> [What the task asks]: Collect all lines containing the word "Image" from the data.

───

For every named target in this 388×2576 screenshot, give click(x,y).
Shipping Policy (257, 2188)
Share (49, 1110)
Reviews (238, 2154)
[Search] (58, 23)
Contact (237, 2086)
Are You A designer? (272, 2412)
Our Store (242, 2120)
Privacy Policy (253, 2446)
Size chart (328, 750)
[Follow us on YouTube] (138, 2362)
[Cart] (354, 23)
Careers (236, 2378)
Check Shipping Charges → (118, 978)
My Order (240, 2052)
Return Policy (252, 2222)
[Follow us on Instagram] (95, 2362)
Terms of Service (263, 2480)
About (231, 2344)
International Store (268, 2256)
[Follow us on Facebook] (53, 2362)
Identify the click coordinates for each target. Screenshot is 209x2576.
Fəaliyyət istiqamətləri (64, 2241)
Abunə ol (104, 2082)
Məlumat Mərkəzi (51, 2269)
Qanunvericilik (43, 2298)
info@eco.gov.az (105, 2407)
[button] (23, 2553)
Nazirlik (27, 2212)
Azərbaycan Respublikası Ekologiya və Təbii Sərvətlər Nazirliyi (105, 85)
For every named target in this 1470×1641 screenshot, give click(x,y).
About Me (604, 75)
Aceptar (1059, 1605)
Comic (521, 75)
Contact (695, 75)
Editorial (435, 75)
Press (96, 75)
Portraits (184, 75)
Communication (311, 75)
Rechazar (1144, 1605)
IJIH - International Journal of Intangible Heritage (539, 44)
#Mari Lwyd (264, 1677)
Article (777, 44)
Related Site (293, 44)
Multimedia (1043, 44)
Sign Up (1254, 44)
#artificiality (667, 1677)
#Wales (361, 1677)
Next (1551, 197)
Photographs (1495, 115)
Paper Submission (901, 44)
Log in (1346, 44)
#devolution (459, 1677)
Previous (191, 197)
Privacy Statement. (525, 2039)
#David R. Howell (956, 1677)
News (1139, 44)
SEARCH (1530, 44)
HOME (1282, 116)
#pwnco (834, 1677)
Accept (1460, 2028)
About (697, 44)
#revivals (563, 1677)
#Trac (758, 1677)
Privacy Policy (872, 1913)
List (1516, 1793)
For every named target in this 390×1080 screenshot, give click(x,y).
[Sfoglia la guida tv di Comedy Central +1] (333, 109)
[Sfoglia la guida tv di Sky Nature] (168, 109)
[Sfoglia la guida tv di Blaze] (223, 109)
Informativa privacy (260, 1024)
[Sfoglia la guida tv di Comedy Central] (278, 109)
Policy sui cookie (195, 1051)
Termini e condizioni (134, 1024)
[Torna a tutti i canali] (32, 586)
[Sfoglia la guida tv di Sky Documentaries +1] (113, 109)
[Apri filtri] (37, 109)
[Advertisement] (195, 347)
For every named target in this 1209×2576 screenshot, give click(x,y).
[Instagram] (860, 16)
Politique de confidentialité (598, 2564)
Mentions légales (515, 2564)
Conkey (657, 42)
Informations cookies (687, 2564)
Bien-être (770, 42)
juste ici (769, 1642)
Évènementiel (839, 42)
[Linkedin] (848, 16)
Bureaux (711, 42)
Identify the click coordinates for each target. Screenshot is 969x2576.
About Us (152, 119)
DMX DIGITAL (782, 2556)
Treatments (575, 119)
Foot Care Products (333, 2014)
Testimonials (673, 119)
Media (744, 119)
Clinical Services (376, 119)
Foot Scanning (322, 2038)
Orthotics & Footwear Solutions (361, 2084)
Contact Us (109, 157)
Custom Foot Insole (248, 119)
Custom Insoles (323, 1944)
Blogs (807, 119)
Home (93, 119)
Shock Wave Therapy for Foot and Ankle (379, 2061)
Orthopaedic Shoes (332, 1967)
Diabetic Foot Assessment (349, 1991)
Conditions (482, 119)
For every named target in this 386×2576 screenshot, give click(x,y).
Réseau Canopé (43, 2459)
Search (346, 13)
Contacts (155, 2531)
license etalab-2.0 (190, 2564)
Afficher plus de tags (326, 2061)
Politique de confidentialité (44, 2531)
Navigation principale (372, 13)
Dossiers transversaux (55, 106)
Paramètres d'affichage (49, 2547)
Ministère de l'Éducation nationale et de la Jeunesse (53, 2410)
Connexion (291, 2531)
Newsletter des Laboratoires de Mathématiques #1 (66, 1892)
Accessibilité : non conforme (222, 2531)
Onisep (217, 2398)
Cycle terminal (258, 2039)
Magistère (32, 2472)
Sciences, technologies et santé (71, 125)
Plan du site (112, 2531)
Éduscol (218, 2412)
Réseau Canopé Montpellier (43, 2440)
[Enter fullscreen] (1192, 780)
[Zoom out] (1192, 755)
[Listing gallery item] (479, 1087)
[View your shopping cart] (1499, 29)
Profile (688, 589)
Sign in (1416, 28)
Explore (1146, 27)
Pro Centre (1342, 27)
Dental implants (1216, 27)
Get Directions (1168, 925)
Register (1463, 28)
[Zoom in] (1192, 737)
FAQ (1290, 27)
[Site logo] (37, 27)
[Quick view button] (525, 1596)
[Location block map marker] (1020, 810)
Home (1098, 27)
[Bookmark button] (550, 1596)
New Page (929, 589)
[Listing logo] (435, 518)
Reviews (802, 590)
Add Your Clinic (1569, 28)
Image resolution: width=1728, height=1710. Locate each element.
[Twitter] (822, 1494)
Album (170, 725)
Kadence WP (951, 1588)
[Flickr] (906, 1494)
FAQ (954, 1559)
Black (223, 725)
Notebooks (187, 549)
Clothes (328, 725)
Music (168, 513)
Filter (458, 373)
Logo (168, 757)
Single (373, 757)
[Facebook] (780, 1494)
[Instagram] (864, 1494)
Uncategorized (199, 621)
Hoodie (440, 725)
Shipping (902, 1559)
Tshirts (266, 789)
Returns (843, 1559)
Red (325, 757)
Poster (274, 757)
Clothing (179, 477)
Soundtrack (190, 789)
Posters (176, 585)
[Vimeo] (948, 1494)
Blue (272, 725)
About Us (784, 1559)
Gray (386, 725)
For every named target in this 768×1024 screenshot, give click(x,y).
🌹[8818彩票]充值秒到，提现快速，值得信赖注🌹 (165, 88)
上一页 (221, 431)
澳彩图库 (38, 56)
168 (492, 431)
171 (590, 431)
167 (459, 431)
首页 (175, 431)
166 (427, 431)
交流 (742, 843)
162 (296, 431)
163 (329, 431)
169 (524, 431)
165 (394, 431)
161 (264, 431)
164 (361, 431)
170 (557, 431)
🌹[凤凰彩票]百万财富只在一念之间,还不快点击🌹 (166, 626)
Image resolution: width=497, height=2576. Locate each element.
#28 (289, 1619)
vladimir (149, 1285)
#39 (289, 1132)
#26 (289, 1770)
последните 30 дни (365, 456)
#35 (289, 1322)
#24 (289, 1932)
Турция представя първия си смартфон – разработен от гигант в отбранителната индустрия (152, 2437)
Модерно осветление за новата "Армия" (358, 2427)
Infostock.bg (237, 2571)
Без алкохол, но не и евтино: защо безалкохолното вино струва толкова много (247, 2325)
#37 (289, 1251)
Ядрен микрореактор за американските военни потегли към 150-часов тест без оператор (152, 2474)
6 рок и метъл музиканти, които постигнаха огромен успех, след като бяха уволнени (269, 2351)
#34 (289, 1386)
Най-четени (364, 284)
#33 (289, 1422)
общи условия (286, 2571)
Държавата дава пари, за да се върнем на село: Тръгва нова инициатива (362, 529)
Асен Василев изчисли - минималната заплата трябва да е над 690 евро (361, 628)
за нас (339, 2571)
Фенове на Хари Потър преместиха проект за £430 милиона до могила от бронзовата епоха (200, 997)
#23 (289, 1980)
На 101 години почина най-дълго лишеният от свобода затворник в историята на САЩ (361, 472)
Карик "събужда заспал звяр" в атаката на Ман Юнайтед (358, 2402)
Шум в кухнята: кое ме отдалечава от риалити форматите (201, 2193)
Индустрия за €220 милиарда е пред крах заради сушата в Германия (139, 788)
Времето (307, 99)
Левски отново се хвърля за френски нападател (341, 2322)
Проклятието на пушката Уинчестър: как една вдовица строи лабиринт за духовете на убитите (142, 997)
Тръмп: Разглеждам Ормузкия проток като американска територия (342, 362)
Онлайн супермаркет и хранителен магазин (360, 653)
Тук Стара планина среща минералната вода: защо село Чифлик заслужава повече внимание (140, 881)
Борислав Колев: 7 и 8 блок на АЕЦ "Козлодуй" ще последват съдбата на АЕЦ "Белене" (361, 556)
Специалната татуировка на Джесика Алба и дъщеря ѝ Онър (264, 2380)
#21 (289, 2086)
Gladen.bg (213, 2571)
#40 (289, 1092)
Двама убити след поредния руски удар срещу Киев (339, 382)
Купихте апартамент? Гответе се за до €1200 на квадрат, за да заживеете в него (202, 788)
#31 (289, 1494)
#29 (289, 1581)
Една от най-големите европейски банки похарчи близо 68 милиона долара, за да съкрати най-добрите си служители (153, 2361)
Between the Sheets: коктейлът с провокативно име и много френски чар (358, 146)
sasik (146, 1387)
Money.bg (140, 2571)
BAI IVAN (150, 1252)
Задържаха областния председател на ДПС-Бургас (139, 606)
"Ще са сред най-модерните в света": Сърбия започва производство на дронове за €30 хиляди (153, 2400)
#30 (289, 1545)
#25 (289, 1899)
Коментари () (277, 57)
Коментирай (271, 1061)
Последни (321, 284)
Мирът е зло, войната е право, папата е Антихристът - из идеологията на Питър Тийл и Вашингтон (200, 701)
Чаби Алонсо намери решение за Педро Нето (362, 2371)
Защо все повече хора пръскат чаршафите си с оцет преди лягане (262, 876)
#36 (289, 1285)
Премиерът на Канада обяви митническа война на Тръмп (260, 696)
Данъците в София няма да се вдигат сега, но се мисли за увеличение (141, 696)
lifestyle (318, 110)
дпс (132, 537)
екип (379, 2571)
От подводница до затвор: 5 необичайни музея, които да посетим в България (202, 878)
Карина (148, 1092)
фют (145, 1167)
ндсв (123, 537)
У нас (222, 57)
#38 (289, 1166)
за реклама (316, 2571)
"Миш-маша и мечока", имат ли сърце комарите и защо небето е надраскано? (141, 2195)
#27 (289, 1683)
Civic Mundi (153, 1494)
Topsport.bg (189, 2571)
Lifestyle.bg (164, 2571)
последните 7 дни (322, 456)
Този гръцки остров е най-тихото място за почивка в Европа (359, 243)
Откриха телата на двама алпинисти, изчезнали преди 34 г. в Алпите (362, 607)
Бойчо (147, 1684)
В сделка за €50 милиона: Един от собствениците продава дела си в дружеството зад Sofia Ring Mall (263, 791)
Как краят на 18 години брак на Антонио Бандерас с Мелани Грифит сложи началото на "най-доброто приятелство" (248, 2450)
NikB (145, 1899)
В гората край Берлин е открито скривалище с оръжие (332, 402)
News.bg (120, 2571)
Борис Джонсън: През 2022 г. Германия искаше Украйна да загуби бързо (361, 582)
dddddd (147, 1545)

───

> [Answer for the task]:
Image resolution: width=1728, height=1710. Locate each element.
Image resolution: width=497, height=2576. Locate each element.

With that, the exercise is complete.